Hi Luc!
The short story is use sigmoid()
to create a “soft” mask.
The problem is that the threshold-masking operation is not (usefully)
differentiable.
As you vary threshold
over some range, the same masked elements
of your tensor are kept, so loss
is constant over this range of
threshold
. Mathematically, over this range, the gradient of loss
is zero, which isn’t useful for gradient descent (and pytorch is smart
enough not to compute this not-useful gradient).
At the specific (discrete) values of threshold
where the set of masked
elements changes, the gradient is mathematically undefined (or inf
, if
you prefer). This is also not useful (and in any event, is a set of measure
zero).
Instead, you want to smoothly turn the masked elements on and off.
Consider:
>>> import torch
>>> print (torch.__version__)
2.3.1
>>>
>>> _ = torch.manual_seed (2024)
>>>
>>> X = torch.randn (10, 3, requires_grad = True)
>>> threshold = torch.tensor (1.5, requires_grad = True)
>>>
>>> loss = X[X.norm (dim = 1) < threshold].norm (dim = 1).mean()
>>> loss
tensor(1.0206, grad_fn=<MeanBackward0>)
>>>
>>> hard = 10.0 # larger values make the mask "harder"
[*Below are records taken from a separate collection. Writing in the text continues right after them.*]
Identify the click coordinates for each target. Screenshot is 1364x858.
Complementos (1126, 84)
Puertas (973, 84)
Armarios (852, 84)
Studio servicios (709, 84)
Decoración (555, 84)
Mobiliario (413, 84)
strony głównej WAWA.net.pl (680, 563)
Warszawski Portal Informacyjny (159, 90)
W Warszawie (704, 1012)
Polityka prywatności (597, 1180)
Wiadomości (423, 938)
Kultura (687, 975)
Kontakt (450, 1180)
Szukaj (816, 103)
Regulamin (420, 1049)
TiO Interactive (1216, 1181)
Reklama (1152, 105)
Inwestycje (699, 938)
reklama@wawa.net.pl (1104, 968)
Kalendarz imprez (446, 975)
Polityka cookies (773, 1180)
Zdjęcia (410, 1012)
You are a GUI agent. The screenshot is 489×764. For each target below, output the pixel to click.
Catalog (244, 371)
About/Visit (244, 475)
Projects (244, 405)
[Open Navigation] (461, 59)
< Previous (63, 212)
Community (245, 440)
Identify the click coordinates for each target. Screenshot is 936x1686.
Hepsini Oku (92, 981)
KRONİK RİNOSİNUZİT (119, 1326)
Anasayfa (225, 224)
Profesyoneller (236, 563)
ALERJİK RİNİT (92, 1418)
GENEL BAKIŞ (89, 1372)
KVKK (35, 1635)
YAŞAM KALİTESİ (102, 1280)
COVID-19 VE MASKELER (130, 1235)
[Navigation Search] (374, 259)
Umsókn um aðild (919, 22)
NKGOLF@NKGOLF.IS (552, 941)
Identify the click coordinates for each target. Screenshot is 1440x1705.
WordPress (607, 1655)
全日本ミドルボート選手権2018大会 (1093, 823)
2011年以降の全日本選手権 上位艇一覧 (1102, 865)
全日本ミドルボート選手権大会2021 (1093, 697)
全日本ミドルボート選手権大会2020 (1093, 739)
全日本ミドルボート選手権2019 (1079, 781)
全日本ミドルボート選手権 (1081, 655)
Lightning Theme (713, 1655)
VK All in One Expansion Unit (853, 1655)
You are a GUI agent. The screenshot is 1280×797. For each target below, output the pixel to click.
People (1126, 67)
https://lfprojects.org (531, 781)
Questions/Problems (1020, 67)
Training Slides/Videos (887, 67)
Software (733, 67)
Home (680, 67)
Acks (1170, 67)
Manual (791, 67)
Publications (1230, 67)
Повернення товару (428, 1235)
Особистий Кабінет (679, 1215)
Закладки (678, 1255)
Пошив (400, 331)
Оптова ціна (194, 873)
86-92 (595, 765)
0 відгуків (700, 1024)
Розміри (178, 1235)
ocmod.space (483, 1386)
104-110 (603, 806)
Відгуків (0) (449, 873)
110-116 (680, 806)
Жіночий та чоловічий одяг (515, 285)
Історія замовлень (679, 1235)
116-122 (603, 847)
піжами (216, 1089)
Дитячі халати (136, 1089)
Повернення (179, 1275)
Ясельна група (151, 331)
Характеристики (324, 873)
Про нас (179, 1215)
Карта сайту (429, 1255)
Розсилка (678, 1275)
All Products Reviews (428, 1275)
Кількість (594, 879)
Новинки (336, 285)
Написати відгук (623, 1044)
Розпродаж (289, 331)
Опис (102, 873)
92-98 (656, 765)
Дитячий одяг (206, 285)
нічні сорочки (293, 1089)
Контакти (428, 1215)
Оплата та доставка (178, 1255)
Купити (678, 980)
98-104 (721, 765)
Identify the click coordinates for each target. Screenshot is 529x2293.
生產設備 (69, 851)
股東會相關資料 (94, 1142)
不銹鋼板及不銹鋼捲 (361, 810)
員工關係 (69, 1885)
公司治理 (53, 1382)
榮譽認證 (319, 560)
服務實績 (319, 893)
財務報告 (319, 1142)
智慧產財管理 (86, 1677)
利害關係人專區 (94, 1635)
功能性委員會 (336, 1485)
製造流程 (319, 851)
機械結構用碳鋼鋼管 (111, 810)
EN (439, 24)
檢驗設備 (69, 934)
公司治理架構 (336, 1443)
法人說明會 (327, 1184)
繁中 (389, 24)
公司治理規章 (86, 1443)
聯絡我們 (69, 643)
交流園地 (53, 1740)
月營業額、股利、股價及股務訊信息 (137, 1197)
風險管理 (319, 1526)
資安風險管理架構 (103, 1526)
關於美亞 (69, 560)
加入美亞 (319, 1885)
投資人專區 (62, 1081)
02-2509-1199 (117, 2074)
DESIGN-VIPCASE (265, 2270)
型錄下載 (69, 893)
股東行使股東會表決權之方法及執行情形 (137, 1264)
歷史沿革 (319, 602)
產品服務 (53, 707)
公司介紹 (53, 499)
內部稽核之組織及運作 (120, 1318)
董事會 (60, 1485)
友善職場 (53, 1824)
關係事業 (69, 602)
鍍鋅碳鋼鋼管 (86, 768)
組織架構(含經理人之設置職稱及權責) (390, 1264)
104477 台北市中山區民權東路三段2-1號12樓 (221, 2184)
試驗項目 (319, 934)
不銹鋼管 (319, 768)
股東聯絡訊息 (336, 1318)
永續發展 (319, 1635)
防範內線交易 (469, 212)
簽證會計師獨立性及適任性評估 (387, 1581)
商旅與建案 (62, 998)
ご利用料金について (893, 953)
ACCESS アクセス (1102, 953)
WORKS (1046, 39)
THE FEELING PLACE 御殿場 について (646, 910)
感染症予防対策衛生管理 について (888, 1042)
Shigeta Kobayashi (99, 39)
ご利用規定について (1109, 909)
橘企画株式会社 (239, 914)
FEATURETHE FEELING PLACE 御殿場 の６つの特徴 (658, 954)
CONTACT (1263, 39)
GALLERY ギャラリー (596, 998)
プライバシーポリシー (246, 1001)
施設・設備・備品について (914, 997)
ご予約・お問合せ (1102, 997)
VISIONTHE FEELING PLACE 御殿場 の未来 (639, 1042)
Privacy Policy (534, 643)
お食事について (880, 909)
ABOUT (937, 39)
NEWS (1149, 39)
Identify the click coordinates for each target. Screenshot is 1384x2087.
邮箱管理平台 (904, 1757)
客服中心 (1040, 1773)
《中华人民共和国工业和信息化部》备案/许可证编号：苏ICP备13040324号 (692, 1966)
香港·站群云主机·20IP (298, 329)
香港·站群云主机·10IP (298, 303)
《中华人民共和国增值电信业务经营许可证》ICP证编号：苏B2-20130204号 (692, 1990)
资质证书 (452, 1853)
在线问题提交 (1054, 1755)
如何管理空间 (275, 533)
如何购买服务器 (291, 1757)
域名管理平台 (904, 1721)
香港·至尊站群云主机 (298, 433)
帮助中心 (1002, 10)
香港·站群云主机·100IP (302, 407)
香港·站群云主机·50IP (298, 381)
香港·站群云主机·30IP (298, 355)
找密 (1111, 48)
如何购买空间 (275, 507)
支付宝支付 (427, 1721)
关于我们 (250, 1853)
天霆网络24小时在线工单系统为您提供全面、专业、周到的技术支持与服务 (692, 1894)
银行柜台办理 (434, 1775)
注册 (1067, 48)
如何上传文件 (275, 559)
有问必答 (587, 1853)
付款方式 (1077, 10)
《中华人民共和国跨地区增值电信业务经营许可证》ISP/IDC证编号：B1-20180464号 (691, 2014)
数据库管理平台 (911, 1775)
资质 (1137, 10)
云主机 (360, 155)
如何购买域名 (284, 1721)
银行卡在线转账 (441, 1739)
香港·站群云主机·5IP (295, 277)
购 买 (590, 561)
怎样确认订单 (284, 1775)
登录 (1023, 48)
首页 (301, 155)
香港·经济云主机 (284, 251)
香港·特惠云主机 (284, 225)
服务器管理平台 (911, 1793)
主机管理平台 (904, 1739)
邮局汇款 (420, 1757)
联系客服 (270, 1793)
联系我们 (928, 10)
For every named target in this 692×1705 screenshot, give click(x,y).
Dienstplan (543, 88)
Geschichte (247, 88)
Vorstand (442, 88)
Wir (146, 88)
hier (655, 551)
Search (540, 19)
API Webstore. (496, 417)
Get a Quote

>>> X_norm = X.norm (dim = 1)
>>> soft_mask = torch.sigmoid (hard * (threshold - X_norm))
>>> soft_mask
tensor([9.0025e-03, 9.9987e-01, 8.5999e-01, 9.0971e-07, 9.6722e-01, 9.2340e-08,
9.6193e-03, 9.9644e-01, 9.9148e-01, 9.8524e-01],
grad_fn=<SigmoidBackward0>)
>>>
>>> lossB = (soft_mask * X_norm).sum() / soft_mask.sum() # weighted mean
>>> lossB
tensor(1.0156, grad_fn=<DivBackward0>)
>>>
>>> lossB.backward()
>>> threshold.grad
tensor(0.1020)
Here we smoothly turn the masked elements on and off by multiplying
them with soft_mask
that contains values that are (usually) close to
zero or one.
As the parameter hard
is increased, in principle to infinity, the elements
of soft_mask
become zero and one, soft_mask
becomes effectively
the same as your “hard” boolean mask, and lossB
becomes equal to
loss
.
However, the larger you make hard
, the smaller the range becomes
over which the gradient of loss with respect to threshold
differs from
zero enough to be of practical use. (And even is when the gradient is
mathematically non-zero, it can underflow to zero.)
Think of soft_mask
as a differentiable proxy for (approximation to)
your hard boolean mask.
It’s up to your use case how hard or soft you want soft_mask
to be and
what value you should use for the parameter hard
.
Best.
K. Frank